There are following types of disk DWH[5]:

  • DWH for working data (the high-performance equipment);
  • DWH for backup copies (disk libraries);
  • DWH for long-term storage of archives (the system of the CAS).

Tape DWH

Are intended for creation of backup copies and archives.

There are following types of tape DWH:

  • separate drives;
  • automatic loaders (one drive and several slots for tapes);
  • tape libraries (more than one drive, a set of slots for tapes).

Options of connections of DWH

For connection of devices and hard drives in one storage different internal interfaces are used:

The most widespread external interfaces of connection of DWH:

The popular interface of internodal cluster interaction Infiniband is also used now for access to DWH.

Options of topology of DWH

Traditional approach to data warehouses consists in direct connection of servers to storage system of Direct Attached Storage, DAS (Direct Attached Storage).
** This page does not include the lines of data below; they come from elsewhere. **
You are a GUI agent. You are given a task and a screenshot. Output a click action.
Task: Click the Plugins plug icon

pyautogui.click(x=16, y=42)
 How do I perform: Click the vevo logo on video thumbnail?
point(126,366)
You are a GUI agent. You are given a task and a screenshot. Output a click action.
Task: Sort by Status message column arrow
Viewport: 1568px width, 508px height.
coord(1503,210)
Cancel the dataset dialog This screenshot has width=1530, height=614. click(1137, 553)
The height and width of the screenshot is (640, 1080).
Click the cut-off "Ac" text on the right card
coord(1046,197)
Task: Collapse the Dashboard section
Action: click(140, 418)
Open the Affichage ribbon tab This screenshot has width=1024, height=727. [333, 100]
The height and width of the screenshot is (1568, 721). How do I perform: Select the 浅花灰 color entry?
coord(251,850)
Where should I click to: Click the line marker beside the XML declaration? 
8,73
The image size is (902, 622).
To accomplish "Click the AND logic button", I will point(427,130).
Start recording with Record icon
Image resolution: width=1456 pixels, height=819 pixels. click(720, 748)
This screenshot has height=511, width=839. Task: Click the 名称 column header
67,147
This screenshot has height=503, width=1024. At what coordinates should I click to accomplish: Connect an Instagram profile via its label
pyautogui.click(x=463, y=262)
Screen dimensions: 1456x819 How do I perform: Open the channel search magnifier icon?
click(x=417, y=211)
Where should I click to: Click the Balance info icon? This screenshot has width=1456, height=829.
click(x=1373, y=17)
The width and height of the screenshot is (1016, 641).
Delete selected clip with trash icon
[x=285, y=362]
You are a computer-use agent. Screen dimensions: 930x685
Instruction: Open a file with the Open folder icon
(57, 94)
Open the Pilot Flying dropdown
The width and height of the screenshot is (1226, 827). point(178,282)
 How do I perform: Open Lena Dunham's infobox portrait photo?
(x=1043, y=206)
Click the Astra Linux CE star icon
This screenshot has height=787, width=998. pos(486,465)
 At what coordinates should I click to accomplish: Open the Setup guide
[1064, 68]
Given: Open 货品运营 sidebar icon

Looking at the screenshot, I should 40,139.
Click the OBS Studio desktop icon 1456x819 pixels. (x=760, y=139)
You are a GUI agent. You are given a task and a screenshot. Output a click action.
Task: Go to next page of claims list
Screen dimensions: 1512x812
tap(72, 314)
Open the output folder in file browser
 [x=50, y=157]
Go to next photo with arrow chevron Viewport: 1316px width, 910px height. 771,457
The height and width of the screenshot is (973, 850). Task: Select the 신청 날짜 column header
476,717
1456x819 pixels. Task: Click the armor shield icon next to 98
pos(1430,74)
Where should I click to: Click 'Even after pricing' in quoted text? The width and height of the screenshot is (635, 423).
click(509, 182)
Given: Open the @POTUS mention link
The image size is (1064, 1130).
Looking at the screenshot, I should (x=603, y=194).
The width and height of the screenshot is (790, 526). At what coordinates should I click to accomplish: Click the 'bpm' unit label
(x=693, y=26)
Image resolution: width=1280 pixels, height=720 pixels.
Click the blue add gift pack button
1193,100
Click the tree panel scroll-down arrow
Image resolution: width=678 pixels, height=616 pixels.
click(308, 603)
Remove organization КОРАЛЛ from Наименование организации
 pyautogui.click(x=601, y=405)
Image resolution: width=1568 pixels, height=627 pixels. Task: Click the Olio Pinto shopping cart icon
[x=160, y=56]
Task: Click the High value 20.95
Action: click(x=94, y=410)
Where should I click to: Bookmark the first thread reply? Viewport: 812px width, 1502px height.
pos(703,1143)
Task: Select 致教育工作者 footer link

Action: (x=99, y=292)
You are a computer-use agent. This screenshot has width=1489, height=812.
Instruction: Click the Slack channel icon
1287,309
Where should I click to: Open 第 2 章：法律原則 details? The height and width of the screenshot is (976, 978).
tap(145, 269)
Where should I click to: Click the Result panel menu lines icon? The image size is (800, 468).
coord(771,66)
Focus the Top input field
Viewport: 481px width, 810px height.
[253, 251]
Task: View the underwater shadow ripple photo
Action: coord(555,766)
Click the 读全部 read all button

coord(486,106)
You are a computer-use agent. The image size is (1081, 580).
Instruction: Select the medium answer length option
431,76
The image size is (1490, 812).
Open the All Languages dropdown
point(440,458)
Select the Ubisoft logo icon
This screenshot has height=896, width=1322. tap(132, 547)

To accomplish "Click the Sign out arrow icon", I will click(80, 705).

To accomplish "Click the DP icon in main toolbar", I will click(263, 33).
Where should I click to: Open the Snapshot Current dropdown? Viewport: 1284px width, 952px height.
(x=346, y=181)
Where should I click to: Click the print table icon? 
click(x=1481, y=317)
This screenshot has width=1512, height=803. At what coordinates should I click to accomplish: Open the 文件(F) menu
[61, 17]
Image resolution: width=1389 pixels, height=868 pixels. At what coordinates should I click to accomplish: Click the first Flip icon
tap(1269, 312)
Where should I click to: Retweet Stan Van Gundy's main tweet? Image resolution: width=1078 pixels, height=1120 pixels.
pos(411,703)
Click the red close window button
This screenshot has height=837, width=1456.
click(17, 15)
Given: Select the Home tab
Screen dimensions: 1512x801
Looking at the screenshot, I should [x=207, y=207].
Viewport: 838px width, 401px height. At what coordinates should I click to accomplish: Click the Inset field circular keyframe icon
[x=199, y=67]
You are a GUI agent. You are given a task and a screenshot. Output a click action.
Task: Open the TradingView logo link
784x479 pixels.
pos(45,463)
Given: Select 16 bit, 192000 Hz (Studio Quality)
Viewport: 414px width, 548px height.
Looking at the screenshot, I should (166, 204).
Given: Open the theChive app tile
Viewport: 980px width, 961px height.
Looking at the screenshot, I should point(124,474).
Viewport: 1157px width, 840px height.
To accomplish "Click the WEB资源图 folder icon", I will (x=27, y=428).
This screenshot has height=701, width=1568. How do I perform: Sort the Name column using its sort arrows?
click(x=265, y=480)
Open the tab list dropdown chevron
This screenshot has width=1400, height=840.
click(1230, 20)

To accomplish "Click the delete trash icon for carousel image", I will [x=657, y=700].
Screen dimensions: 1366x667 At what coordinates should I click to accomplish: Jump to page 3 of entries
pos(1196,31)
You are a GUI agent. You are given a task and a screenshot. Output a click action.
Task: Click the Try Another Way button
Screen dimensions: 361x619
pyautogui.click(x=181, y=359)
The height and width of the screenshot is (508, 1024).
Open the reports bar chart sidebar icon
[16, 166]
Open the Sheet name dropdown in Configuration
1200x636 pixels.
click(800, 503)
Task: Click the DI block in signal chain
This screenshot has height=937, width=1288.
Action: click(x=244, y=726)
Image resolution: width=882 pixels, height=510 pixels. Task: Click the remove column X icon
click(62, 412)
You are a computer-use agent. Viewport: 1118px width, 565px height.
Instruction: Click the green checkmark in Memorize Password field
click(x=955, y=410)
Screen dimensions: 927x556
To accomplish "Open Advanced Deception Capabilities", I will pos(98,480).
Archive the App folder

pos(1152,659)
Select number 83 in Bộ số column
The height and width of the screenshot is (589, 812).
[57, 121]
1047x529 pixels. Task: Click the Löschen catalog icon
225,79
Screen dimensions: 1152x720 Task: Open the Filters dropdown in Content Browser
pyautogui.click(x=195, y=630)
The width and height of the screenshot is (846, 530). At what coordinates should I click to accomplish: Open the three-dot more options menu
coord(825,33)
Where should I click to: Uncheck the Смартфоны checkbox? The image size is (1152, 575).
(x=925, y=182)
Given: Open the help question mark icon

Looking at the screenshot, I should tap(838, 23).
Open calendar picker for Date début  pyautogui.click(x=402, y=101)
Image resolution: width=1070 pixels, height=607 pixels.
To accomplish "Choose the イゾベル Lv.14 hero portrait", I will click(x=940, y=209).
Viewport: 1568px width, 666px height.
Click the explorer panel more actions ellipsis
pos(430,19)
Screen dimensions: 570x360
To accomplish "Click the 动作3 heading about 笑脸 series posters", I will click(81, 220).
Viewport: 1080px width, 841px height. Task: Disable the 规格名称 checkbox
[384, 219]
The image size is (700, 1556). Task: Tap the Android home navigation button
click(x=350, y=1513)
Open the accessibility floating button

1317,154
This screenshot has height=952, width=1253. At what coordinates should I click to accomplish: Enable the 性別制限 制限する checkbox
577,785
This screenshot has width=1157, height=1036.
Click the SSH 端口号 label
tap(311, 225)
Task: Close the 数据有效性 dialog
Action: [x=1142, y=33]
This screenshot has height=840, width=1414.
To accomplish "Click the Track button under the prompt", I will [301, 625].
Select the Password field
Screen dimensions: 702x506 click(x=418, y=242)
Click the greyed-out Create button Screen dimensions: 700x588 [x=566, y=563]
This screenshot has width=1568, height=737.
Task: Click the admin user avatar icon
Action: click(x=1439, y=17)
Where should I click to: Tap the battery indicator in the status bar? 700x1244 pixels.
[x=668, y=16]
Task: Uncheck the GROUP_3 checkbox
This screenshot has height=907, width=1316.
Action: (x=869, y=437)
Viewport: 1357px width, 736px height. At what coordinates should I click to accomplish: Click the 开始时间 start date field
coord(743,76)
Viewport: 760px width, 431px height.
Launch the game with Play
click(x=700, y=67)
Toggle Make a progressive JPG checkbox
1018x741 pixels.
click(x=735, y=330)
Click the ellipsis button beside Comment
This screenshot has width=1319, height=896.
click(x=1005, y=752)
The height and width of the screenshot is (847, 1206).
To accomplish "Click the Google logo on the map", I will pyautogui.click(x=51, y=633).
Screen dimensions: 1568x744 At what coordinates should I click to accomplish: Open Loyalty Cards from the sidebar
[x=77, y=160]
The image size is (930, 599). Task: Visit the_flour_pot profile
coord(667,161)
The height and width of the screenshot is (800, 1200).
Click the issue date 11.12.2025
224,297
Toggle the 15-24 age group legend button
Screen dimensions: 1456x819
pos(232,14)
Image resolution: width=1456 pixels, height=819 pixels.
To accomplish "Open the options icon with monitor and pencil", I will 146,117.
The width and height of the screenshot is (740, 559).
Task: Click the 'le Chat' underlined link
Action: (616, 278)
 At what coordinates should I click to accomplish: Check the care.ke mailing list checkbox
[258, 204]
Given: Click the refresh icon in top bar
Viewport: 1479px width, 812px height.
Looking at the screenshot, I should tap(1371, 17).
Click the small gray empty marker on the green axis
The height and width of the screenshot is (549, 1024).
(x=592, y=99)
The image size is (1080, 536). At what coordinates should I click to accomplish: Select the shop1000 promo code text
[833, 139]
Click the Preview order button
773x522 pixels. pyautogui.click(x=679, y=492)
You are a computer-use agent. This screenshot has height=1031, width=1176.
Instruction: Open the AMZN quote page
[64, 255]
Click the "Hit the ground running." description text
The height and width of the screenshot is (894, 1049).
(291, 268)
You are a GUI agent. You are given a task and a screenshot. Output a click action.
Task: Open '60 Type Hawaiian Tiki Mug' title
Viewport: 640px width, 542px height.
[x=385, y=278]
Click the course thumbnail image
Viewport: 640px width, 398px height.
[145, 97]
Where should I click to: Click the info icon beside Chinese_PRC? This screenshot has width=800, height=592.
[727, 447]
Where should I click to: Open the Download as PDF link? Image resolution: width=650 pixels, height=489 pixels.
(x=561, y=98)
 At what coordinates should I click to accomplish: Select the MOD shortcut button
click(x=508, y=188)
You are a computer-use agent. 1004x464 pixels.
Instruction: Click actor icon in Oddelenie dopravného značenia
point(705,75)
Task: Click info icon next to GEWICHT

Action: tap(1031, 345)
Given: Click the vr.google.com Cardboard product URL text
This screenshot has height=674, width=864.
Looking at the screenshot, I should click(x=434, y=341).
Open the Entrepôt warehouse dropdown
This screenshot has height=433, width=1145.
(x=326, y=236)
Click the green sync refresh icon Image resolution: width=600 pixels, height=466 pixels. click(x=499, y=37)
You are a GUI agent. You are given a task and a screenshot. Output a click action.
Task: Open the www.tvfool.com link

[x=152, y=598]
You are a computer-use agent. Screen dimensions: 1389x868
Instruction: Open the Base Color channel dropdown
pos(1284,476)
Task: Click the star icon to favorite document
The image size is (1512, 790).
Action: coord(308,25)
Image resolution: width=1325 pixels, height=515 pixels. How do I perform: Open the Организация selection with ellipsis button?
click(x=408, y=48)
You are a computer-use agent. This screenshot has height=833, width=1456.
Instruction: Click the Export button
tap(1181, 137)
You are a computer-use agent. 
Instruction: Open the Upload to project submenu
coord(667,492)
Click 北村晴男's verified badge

In addition to Direct Attached Storage, DAS, the data storage devices connected to network — NAS (Network Attached Storage), an also components of storage area networks — SAN (Storage Area Networks) exist. Both NAS-, and SAN systems appeared as an alternative to architecture of Direct Attached Storage, DAS. And each solution was developed as the answer to the growing requirements to storage systems and was based on use technologies available at that time.

Architecture of network systems of storage were developed in the 1990th, and elimination of the main shortcomings of the systems Direct Attached Storage, DAS was their task. Generally network solutions in the field of storage systems had to implement three tasks: reduce costs and complexity of data management, to reduce traffic of local networks, to raise degree of readiness of data and overall performance. At the same time architecture of NAS and SAN solve different aspects of a common problem. Simultaneous coexistence of two network architectures became result, each of which has the advantages and functionality.

Storage systems of direct connection (DAS)

Основная статья: DAS

The storage devices Direct Attached Storage, DAS also known as SAS (Server Attached Storage), i.e. systems connected directly to the server were developed many years ago for expansion of capacity of storage of the existing servers. In those days in need of increase in number of the volumes connected with applications new disks were added to the server or the new server was purchased. In view of technological limits on that time (narrow band of transmission, slow networks, expensive microprocessors) and rather low requirements to capacity and time of access, the DAS system were quite adequate solution.

Direct Attached Storage, DAS is, in fact, this expansion of a disk storage system of a single server. Clients get data access, addressing this server through network. So the server has block data access on DWH, and already clients use file access.

Image:DAS.gif

The data storage devices connected to network (NAS)

Основная статья: Network Attached Storage

The main objective of the NAS systems — to simplify file sharing. At basic level of the NAS device is the equipment which is connected directly to a local network. In it their main difference from systems with individual servers with direct connection of the isolated drives consists.

Storage area networks (SAN)

Основная статья: Storage Area Networks

SAN is the separate storage area network which has the high performance and scalability, can extend as vertically (by adding of additional disks and shelves of expansion to uniform disk storage), and is horizontal (with adding of new storages in infrastructure of network). In this case servers get access to disk storage modules by means of SAN network, and do not load a local network. If necessary it is possible to organize transport of data between networks of storage.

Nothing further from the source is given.